#AoIR 2020: Life
October 27, 2020 - October 31, 2020
#AoIR 2020: Life is the 21st annual conference of the Association of Internet Researchers (AoIR), a transdisciplinary gathering of scholars interested in the place of networked technologies in social processes.
Contemplating online identity in 1992, Sandy Stone joked that “the machines are restless tonight”. Today this seems less a moment of humour and more a prescient foreshadowing. Many of us now live in worlds populated by increasingly lively machines that are animated by networked connections and complex algorithms allowing them to learn and adapt. We also live lives entwined with these dynamic technologies, from algorithms that have the agency to shape our access to social and intimate others and to inform our political views; to smart watches, fridges, and speakers that record and respond to our commands; to omnipresent and compelling mobile media devices in our social, work, and political worlds. Our machines have life and our lives have machines.
These uncanny machines need critical exploration for they are encoded with and then go on to re-encode ideas of race, gender, class, sex, sexuality, and ability, that differentially distribute rewards and benefits. Toxic waste, vast amounts of energy consumption, sweatshop and slave labour practices, and environmental destruction are also part of what makes our machines so lively. Life on this planet is irrevocably shaped by internet technologies.

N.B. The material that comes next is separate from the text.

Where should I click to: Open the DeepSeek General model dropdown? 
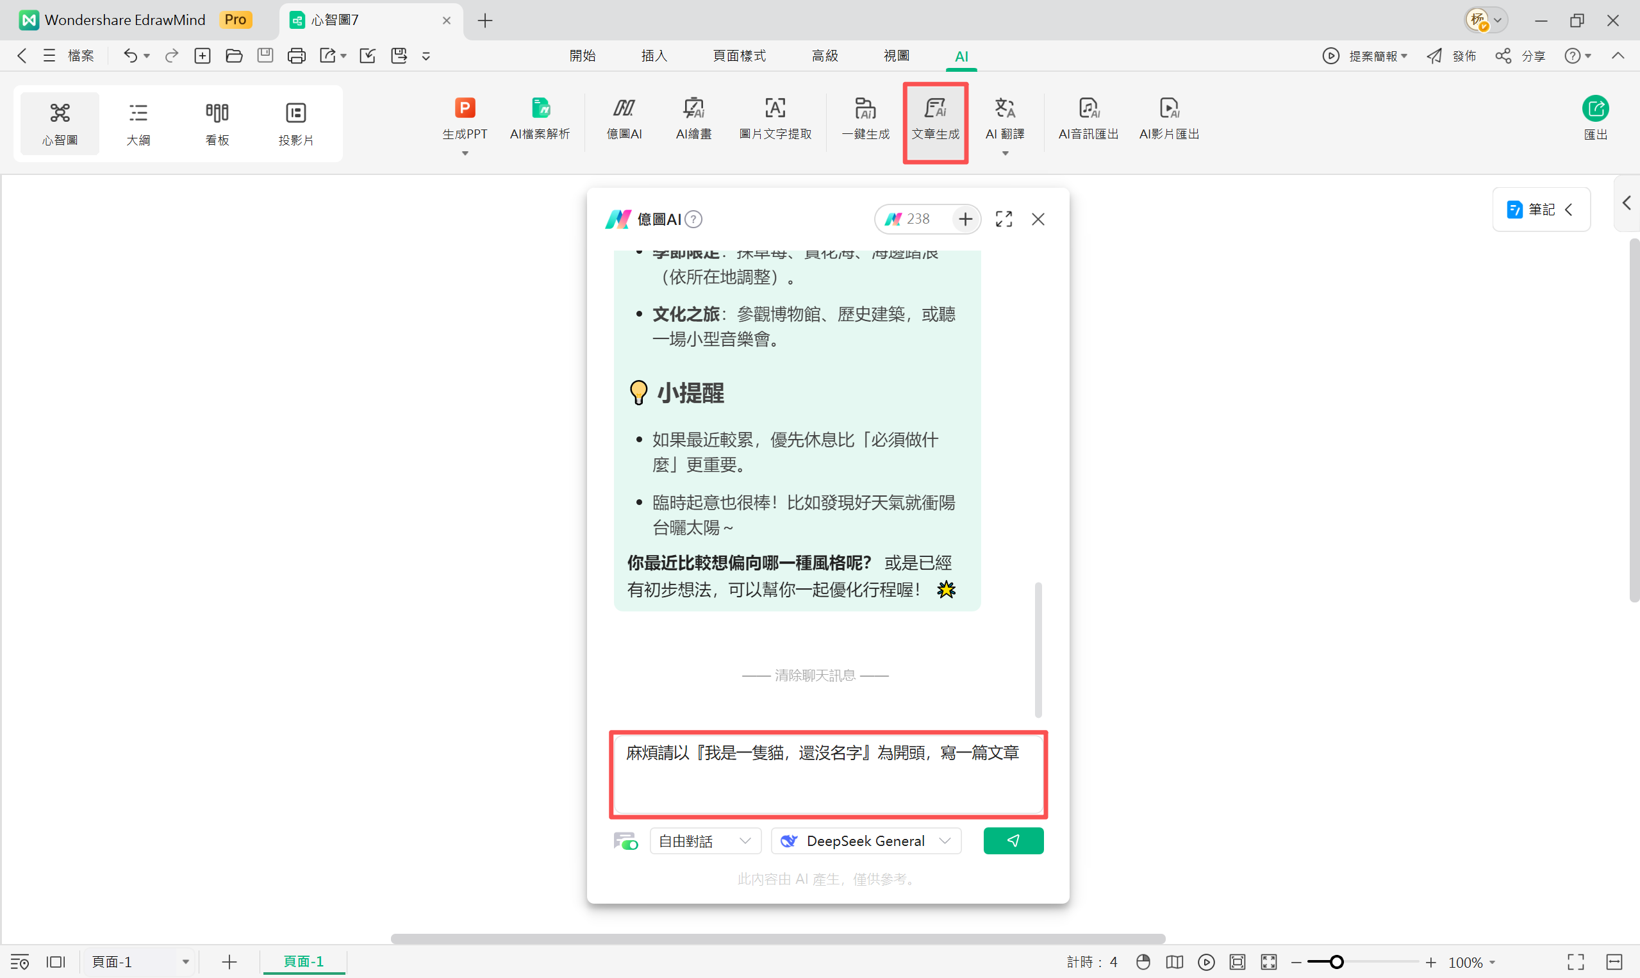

Researchers have long investigated what it means to have a life mediated by the internet, but the increasing sophistication and embedding of its technologies of capture and animation suggest it’s time to focus again on the topic of Life. This conference will ask questions of how the lively, animated machines of today’s internet are shaping our personal, social, sexual, emotional, working, political, cultural, urban, and biological lives. What is the life that animates these technologies and how does that inform their shape and sociocultural impacts? What are the implications for human life when the machines become restless?